Directive
In the text on video capture below, reproduce word for word the stretch that opens with the words containing "According to an embodiment, the above-mentioned detecting" and closes with "respective further subframe.".

Article
────────────────────

According to an embodiment of the invention, a method of capturing video is provided. According to the method, video data is captured by an imaging sensor, e.g., a sensor based on an array of pixels, such as a CCD image sensor or a CMOS image sensor. Motion is detected in the captured video data, e.g., by applying image analysis to different video frames of the captured video data. At least one subarea of an overall imaging area of the imaging sensor is determined. The subarea is determined to correspond to a position of the detected motion. In the determined subarea, a video capturing frame rate applied set which is higher than a video capturing frame rate in other parts of the overall imaging area. The video capturing frame rate applied in the subarea may be increased by at least a factor of two with respect to the video capturing frame rate in the other parts of the overall imaging area. For example, if the video capturing frame rate in the other parts of the overall imaging area is in a range of 20 frames per second to 60 frames per second, the higher video capturing frame rate applied in the subarea may be 200 frames per second to 1000 frames per second.
According to an embodiment, the above-mentioned capturing of the video data comprises capturing a first video frame and a second video frame which cover the overall imaging area and, in a time interval between capturing the first video frame and capturing the second video frame, capturing a sequence of one or more further video frames covering only the determined subarea.
According to an embodiment, the method further comprises combining each of said one or more further video frames with at least one of the first video frame and the second video frame to a corresponding intermediate video frame covering the overall imaging area.
According to an embodiment, the above-mentioned detecting of motion is based on the one or more further video frames. In addition, the detecting of motion may also consider the above-mentioned first video frame and/or second video frame. The detecting of motion may comprise identifying at least one moving object represented by the captured video data.
According to an embodiment, the above-mentioned determining of the subarea comprises, for each of the one or more further subframes, predicting a position of the moving object and determining the subarea to cover the moving object in the respective further subframe.
According to an embodiment, the above-mentioned determining of the subarea comprises predicting a position of the moving object and determining the subarea to cover the moving object in all of the further subframes.
The above-mentioned determining of the subarea may involve setting a size of the subarea and/or a position of the subarea in the overall imaging area.
According to an embodiment, the above-mentioned, the method further comprises detecting global motion of the imaging sensor. This may be accomplished on the basis of the captured video data and/or on the basis of one or more motion sensors. In response to detecting motion of the imaging sensor, the higher video capturing frame rate may be applied in all parts of the overall imaging area, and a pixel resolution of capturing the video data in the overall imaging area may be reduced.
According to a further embodiment of the invention, a device is provided. The device comprises an imaging sensor, e.g., a sensor based on an array of pixels, such as a CCD image sensor or a CMOS image sensor. Further, the device comprises at least one processor. The at least one processor is configured to capture video data by the imaging sensor. Further, the at least one processor is configured to detect motion on the basis of the captured video data. Further, the at least one processor is configured to determine at least one subarea of an overall imaging area of the imaging sensor, which corresponds to a position of the detected motion. Further, the at least one processor is configured to apply, in the determined subarea, a video capturing frame rate which is higher than a video capturing frame rate applied in other parts of the overall imaging area.

────────────────────

Extracted data
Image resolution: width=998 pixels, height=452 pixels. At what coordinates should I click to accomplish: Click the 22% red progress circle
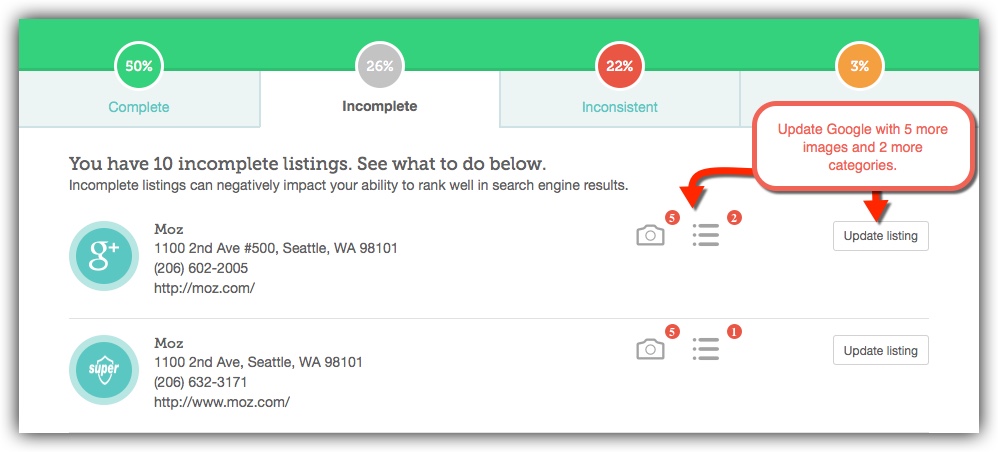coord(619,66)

────────────────────

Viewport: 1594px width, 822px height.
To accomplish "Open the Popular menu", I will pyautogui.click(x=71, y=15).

────────────────────

Solution
According to an embodiment, the above-mentioned detecting of motion is based on the one or more further video frames. In addition, the detecting of motion may also consider the above-mentioned first video frame and/or second video frame. The detecting of motion may comprise identifying at least one moving object represented by the captured video data.
According to an embodiment, the above-mentioned determining of the subarea comprises, for each of the one or more further subframes, predicting a position of the moving object and determining the subarea to cover the moving object in the respective further subframe.